DATA SECTION
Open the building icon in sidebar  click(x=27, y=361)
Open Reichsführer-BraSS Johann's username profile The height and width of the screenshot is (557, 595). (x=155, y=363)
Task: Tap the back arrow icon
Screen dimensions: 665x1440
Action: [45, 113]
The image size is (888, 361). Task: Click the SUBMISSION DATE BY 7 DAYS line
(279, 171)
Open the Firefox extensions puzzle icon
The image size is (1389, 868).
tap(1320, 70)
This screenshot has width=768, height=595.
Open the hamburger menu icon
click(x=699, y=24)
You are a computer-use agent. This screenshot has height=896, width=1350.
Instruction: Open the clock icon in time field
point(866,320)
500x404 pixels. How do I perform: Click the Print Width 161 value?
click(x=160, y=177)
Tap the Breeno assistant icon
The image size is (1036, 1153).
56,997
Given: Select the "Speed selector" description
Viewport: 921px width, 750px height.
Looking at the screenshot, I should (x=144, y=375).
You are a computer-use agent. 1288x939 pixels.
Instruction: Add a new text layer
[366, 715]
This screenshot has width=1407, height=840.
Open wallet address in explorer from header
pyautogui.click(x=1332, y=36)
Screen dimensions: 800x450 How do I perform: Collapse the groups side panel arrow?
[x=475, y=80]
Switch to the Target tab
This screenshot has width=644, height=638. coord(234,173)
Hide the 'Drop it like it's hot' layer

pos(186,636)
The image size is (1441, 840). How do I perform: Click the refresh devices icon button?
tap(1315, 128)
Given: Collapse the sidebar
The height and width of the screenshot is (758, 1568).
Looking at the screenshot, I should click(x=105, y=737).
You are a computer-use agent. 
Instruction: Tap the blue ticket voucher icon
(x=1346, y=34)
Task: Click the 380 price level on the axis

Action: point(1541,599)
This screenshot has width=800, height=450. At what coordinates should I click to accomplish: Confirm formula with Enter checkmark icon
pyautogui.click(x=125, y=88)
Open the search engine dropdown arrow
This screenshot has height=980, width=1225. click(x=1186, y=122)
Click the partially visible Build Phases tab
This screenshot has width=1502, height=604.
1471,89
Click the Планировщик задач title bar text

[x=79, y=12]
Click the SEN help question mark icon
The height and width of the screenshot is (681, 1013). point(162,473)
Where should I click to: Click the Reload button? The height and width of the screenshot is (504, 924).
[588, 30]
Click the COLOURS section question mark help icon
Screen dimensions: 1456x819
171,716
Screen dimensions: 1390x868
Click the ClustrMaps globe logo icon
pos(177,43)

YOUR OBJECTIVE
Copy out every line above word for word, with nothing changed.

FINAL ANSWER
Open the building icon in sidebar  click(x=27, y=361)
Open Reichsführer-BraSS Johann's username profile The height and width of the screenshot is (557, 595). (x=155, y=363)
Task: Tap the back arrow icon
Screen dimensions: 665x1440
Action: [45, 113]
The image size is (888, 361). Task: Click the SUBMISSION DATE BY 7 DAYS line
(279, 171)
Open the Firefox extensions puzzle icon
The image size is (1389, 868).
tap(1320, 70)
This screenshot has width=768, height=595.
Open the hamburger menu icon
click(x=699, y=24)
You are a computer-use agent. This screenshot has height=896, width=1350.
Instruction: Open the clock icon in time field
point(866,320)
500x404 pixels. How do I perform: Click the Print Width 161 value?
click(x=160, y=177)
Tap the Breeno assistant icon
The image size is (1036, 1153).
56,997
Given: Select the "Speed selector" description
Viewport: 921px width, 750px height.
Looking at the screenshot, I should (x=144, y=375).
You are a computer-use agent. 1288x939 pixels.
Instruction: Add a new text layer
[366, 715]
This screenshot has width=1407, height=840.
Open wallet address in explorer from header
pyautogui.click(x=1332, y=36)
Screen dimensions: 800x450 How do I perform: Collapse the groups side panel arrow?
[x=475, y=80]
Switch to the Target tab
This screenshot has width=644, height=638. coord(234,173)
Hide the 'Drop it like it's hot' layer

pos(186,636)
The image size is (1441, 840). How do I perform: Click the refresh devices icon button?
tap(1315, 128)
Given: Collapse the sidebar
The height and width of the screenshot is (758, 1568).
Looking at the screenshot, I should click(x=105, y=737).
You are a computer-use agent. 
Instruction: Tap the blue ticket voucher icon
(x=1346, y=34)
Task: Click the 380 price level on the axis

Action: point(1541,599)
This screenshot has width=800, height=450. At what coordinates should I click to accomplish: Confirm formula with Enter checkmark icon
pyautogui.click(x=125, y=88)
Open the search engine dropdown arrow
This screenshot has height=980, width=1225. click(x=1186, y=122)
Click the partially visible Build Phases tab
This screenshot has width=1502, height=604.
1471,89
Click the Планировщик задач title bar text

[x=79, y=12]
Click the SEN help question mark icon
The height and width of the screenshot is (681, 1013). point(162,473)
Where should I click to: Click the Reload button? The height and width of the screenshot is (504, 924).
[588, 30]
Click the COLOURS section question mark help icon
Screen dimensions: 1456x819
171,716
Screen dimensions: 1390x868
Click the ClustrMaps globe logo icon
pos(177,43)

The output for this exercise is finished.